Jonne Kats

Blogging about Software development, .NET, Architecture, etc.

Filtering Linq to Nhibernate queries with Rhino Security

October 5, 2009

  • Design & Architecture
  • Rhino Security Linq-to-nhibernate

Rhino Security provides the ability to filter NHibernate queries based on permissions. To do this, an IAuthorizationService interface is provided, that can be used in the following way:

var criteria = DetachedCriteria.For<Company>();
AuthorizationService.AddPermissionsToQuery(currentUser.Value, "/Company/View", criteria);
return criteria.GetExecutableCriteria(Session).List<Company>();

This way, a user only gets to see the companies he has permissions for. The AddPermissionsToQuery method expects a user, an operation and an NHibernate ICiteria object. The ICriteria object is the NHibernate Criteria that needs to be extended with permissions.

This works really well, a nice optimized query is generated. However, when working with Linq-to-Nhibernate, you don’t have an ICriteria object, so how can we add the permissions to those queries?

To figure this out, I downloaded the latest sources for Linq-to-Nhibernate and discovered a QueryOptions property on the INhibernateQueryable interface, which returns a QueryOptions type. The QueryOptions type provides a RegisterCustomAction method, which takes a parameter of the the type Action<ICriteria>, this looks hopeful.

By doing some tests, I found out that internally Linq-to-Nhibernate translates linq queries into a Criteria object. The RegisterCustomAction method allows us to perform custom actions on this criteria object, making it possible to add our own restrictions, excellent!
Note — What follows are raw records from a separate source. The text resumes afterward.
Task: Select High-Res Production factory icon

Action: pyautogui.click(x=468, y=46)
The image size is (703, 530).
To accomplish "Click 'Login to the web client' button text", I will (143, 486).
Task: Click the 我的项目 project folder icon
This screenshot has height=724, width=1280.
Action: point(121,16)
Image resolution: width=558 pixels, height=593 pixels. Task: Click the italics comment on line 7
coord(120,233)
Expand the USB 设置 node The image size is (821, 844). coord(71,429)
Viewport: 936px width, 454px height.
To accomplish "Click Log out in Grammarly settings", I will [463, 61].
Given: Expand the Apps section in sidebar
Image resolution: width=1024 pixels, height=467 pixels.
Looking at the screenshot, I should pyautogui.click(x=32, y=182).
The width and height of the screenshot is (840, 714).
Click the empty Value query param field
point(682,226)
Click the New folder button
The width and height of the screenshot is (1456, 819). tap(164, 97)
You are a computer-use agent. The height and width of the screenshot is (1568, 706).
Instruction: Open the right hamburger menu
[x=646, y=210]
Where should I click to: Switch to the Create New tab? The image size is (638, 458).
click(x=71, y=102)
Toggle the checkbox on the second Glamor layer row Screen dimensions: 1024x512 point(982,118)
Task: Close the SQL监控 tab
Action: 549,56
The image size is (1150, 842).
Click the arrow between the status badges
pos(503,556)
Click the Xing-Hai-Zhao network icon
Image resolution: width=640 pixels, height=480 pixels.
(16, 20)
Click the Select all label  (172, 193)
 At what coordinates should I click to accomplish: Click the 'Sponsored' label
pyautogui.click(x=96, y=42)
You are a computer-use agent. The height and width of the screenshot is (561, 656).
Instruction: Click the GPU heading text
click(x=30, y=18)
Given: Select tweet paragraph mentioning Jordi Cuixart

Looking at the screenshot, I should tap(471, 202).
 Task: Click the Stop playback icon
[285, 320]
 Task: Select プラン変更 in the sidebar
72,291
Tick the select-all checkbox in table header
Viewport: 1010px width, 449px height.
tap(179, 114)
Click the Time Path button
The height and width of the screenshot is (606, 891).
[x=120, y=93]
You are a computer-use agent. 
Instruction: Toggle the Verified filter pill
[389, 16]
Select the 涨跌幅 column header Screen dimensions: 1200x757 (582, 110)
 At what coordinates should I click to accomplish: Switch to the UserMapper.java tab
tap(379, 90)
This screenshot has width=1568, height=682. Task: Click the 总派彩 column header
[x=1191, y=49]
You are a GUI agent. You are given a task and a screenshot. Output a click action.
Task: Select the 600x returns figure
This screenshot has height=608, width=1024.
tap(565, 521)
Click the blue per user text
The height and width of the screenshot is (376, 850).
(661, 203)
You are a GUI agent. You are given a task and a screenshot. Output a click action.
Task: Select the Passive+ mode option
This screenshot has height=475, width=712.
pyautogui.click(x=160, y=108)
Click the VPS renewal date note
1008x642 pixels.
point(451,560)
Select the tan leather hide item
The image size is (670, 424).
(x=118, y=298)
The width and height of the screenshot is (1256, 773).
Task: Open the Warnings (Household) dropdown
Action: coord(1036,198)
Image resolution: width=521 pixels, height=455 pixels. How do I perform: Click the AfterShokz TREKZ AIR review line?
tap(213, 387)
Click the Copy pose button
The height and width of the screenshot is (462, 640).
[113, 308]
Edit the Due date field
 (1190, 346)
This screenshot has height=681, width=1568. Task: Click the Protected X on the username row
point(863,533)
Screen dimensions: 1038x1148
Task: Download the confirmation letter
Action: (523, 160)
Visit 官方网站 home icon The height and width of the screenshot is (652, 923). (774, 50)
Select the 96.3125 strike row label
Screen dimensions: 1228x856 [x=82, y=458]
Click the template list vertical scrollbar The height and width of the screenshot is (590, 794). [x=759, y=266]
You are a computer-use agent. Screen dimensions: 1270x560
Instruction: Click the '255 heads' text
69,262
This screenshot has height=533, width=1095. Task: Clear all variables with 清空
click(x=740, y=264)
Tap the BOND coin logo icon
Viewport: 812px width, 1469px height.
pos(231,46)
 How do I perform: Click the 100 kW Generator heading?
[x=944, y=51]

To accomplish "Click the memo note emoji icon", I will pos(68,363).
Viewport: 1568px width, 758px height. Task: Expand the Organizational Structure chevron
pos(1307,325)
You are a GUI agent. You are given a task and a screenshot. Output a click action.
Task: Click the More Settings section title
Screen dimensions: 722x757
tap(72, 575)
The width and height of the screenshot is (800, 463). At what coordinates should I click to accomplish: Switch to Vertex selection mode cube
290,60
Integrating Rhino Security with Linq-to-NHibernate then gets us the following code:

INHibernateQueryable<User> query = Session.Linq<User>();
query.QueryOptions.RegisterCustomAction(x=>
          AuthorizationService.AddPermissionsToQuery(user, "/User/View", x));
return query.ToList<User>();

This results in the same query as the one resulting from the DetachedCriteria scenario. So this way you can have Rhino Security filter your queries based on permissions and still use Linq-to-Nhibernate.